Another important aspect of search is the ability to look ahead in time. We are not limited to using search just to learn, we can also use it to inform our actions. In chess, we can use a policy to generate potential chess moves, and simulate them in a board that looks identical to the actual chess board. We can't quite simulate the opponent, but we can assume they will take a close to maximal policy, and if they don't then they are likely going to lose anyway. But the key point here is that we can perfectly simulate the board state.

Compare this to robotics, before the robot moves it's actuators, can we simulate what will happen? Well we could run a physics simulation, but trying to capture all the details of the current environment is just not going to happen given how complex the world is. Which leaves us with two options, running a simulation in embedding space, and not running a simulation at all.

Humans do this pretty well, we have good models of the world and can even simulate certain situations when we dream. Of course we gained this ability thanks to evolution, clearly understanding how actions can impact future states is important for survival.

Neural Networks

We can see these principles throughout the field of deep learning. Gradient descent is a search problem, but its a much easier search problem then that of say reinforcement learning (I know this also uses GD! But the actual loss is rarely known). In gradient descent, the input is known, the output is known, all that is required is a mapping between the input and output. It can get more difficult when the model needs to map a single input to various outputs, such as via autoregressive text generation (e.g. "my dog is "; there are multiple correct answers).

However, LLMs have been quite successful over the past few years, but we can also understand this success via these core principles. LLMs have a fixed number of tokens to generate (decreasing the search space) and can have direct feedback on each token generated (whether it was predicted correctly). Once we pre-train an LLM on bulk-text, we can now increase the search space and reward sparsity via fine-tuning. Take RLHF, the network now has a larger search space, since each token that is predicted is actually used as context, and the model doesn't know if the text it's producing is good until it has finished and is evaluated. But since we've greatly pruned our search tree with pre-training, the search space is actually quite small (the LLM already knows roughly how to write good text, instead of outputting random tokens). This observation also aligns with Yann LeCuns Cake.

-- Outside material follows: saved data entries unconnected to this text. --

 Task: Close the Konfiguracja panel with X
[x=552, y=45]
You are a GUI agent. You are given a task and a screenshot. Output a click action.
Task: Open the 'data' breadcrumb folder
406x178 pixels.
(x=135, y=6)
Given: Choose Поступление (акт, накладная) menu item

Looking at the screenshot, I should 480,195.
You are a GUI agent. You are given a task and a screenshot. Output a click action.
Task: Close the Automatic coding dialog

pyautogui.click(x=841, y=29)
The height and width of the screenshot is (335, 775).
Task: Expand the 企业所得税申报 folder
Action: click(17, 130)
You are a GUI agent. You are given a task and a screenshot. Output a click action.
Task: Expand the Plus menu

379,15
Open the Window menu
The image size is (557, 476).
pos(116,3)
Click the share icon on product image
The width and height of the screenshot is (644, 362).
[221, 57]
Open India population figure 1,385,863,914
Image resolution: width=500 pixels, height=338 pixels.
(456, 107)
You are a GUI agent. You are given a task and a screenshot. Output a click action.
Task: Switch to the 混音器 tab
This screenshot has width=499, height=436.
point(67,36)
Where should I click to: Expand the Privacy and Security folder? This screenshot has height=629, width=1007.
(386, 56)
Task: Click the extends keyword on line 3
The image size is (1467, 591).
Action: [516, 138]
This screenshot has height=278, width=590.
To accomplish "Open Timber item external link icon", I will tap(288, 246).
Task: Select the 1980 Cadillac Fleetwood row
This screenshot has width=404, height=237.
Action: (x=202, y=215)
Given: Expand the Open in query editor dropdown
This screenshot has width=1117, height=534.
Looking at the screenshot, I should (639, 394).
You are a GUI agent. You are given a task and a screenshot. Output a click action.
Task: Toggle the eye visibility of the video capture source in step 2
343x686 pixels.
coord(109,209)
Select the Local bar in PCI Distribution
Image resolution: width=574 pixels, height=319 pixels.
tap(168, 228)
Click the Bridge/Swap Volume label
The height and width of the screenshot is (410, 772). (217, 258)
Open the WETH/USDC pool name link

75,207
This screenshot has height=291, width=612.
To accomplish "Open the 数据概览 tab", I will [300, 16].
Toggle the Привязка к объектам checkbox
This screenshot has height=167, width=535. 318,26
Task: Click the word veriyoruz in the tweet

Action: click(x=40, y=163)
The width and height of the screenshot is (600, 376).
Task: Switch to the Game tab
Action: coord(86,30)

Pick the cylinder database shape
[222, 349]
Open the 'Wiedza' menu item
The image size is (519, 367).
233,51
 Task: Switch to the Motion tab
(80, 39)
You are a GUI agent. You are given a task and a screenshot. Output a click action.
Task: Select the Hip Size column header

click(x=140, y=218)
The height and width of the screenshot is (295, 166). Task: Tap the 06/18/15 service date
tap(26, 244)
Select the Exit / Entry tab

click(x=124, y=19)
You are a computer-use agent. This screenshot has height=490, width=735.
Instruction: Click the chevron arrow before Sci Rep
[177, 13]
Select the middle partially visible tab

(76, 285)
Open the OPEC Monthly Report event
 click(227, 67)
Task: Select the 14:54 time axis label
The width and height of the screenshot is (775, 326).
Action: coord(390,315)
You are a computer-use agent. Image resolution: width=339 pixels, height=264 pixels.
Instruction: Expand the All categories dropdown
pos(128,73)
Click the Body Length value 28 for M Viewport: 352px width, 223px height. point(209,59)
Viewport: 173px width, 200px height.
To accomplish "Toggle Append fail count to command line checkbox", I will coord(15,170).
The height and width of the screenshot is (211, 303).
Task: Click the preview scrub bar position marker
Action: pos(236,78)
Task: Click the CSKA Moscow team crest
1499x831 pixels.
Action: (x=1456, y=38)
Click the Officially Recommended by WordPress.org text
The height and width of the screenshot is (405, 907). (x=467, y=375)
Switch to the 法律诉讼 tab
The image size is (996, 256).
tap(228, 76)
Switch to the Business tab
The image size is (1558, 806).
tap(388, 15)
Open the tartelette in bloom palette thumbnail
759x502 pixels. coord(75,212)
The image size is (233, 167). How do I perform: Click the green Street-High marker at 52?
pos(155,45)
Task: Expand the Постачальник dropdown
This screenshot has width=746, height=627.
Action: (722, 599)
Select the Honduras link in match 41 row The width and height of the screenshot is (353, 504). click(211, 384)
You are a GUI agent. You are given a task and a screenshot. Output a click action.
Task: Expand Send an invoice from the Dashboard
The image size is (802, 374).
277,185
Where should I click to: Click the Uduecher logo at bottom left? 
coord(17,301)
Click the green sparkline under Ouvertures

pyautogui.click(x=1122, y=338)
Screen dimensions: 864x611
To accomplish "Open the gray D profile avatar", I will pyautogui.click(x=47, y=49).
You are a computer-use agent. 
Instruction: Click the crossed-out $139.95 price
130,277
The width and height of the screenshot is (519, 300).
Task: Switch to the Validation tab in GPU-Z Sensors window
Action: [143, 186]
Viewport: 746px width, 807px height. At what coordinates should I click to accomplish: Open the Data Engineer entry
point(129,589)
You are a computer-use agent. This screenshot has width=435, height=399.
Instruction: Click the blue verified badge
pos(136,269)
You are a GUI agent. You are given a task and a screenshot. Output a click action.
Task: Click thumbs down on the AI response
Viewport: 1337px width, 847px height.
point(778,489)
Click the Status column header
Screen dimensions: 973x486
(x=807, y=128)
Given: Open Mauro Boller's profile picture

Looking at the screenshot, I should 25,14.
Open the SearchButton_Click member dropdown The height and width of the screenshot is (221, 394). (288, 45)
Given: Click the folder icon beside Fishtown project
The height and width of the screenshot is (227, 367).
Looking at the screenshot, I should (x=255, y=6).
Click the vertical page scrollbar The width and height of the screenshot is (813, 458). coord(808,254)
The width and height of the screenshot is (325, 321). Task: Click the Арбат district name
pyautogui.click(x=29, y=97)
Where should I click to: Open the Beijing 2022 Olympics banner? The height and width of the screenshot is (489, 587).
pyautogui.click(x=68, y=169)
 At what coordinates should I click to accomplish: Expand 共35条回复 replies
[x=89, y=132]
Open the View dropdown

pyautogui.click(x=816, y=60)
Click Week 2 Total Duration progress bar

Reinforcement learning is also a search problem, given an environment and a set of possible actions, reach a certain goal that maximises some reward. However, there is no directly obvious path to reach that goal, search spaces can be large and rewards sparse as most actions don't yield a reward. As seen in the field, RL tasks that have both of these properties struggle to converge at all without help (pre-training, simulators, etc). obviously RL can be applied to simple environments such as Atari, but even this could use improvement.

Modelling Hard Problems

Given all this then, we can derive something quite useful from Moravec's Paradox, beyond the large miss-interpretation of "what humans find easy, machines will likely find hard". Instead we can measure how complex a task will be for a neural network by looking at how large the search space is and how sparse the reward signals are.

As such, we can predict that certain unsolved tasks will be quite easy to solve once we have enough data to train on. An example of this includes various biological tasks, which are currently quite limited by data and how general training data currently is. Whereas other tasks, such as in robotics (cleaning a house, washing dishes, fixing a car, etc), or even long-horizon reasoning tasks (coding an entire software library from scratch, beating a long 3D game, etc), will prove to be difficult.

Currently it seems the only available solutions to these hard problems are either: run a search algorithm for a long time (such as with evolution), or figure out an instrumental goal that has a smaller search space and more sparse rewards, then tackle the more complex task downstream with something like RL (such as with LLMs).